On the Tuesday night after making tough work of beating Waterford in the All-Ireland semi-final, Matthew Twomey and the Cork management summoned the players for a debrief.
Held scoreless for most of the first half, five points down early in the second half and only moving ahead for the first time with 56 minutes on the clock, there was much to discuss.
“It went on for a good hour and a half,” said Twomey of the meeting. “We had a frank chat about it.
“We put up a video and we left that to be self-explanatory. We went through a lot of clips. We were just saying, ‘this is not good enough, it’s not what we have worked at’. That was probably the disappointing factor, that we’d worked so hard on doing the proper things and we just went away from it.
“You can’t say it was inexperience because we were in last year’s All-Ireland final. And we were in the National League final, so it was just frustrating. I think the players held their hands up and said, ‘yeah, we lost the run of it’. So as I say, it’s back in their court now.”
Cork beat Waterford by five points in the end, pretty much as anticipated given that Waterford competed in Division Two this year. So was Twomey genuinely worried or simply taking the opportunity to demand an increase in standards ahead of the final?
“Yeah, I was [worried], there’s no point bluffing,” he said. “I know there’s leaders out on the field but you’re looking and saying, ‘where’s it going to come from?’ Because we were panicking when hitting the ball, the runs were all wrong, they were coming too deep, you were just saying to yourself, ‘who is out there that’s going to turn it around?’”
It turned out Twomey did have a player to turn things around though she was sitting behind him. Ashling Thompson. With 22 minutes on the clock, and only freshly cleared that morning of a two-match ban, the Milford colossus was brought on.
One passage of play from the third quarter of the game summed up her industry and the huge impact she had on the game, the four-time All-Ireland winner turning the ball over to win back possession in Cork’s defence and beginning a move that resulted in a Fiona Keating point.
Why she wasn’t available to start in the first half takes a little more explaining.
Sent off in their final round-robin game against Tipperary, reportedly for abusive language, the appeal process that Cork initiated dragged on and on and on.

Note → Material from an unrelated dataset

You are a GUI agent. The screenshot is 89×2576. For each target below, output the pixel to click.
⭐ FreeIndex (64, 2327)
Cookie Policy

“I rang her on the Friday night and I said, ‘I don’t think for your welfare that it would be right to start you if the appeal comes good’,” said Twomey.
“She was very unsettled. When she came into the team meeting she was drained, she was ashen. I just thought, ‘no way can we start her’. I had a quick word with her in the warm up, she looked okay but it did unsettle us, there’s no two ways about it.”
Only Twomey, Fitzgerald and Thompson herself were aware that the final appeal was taking place and the players and wider management team were only informed that it had been successful when they got off the train in Dublin, hours before throw-in.
“We knew there was a couple of indiscretions we’ll say in the ruling of it and when we questioned that . . .like, we brought nothing else forward on the second appeal and it was cleared,” said Twomey.
“That’s the frustrating part of it, it could have been sorted much earlier, that we wouldn’t have had to wait until the last minute. We brought nothing new to the table.”
There was a similar situation before last year’s final loss to Galway when Cork’s Orla Cronin was granted interim relief by the Disputes Resolution Authority to play. She’d been dismissed in the semi-final against Kilkenny and eventually got word in the run up to the decider that she could play.
“It was a quarter to 12 the night before an All-Ireland final,” recalled Twomey. “It was tough going, very tough on Orla, but on all of us. We had other players lined up to start and we had to go talking to them on the Sunday morning, that they’re not starting.”
There will be no such drama this week at least and it would be a surprise if Thompson isn’t restored to first team duty for the clash with Kilkenny.
“After the frank discussion we had with them, we asked them to just embrace it really,” said Twomey of the final build-up.
“I suppose we know ourselves that if we bring our best we’ll be hard to beat but if it’s anything less, we’re in trouble.”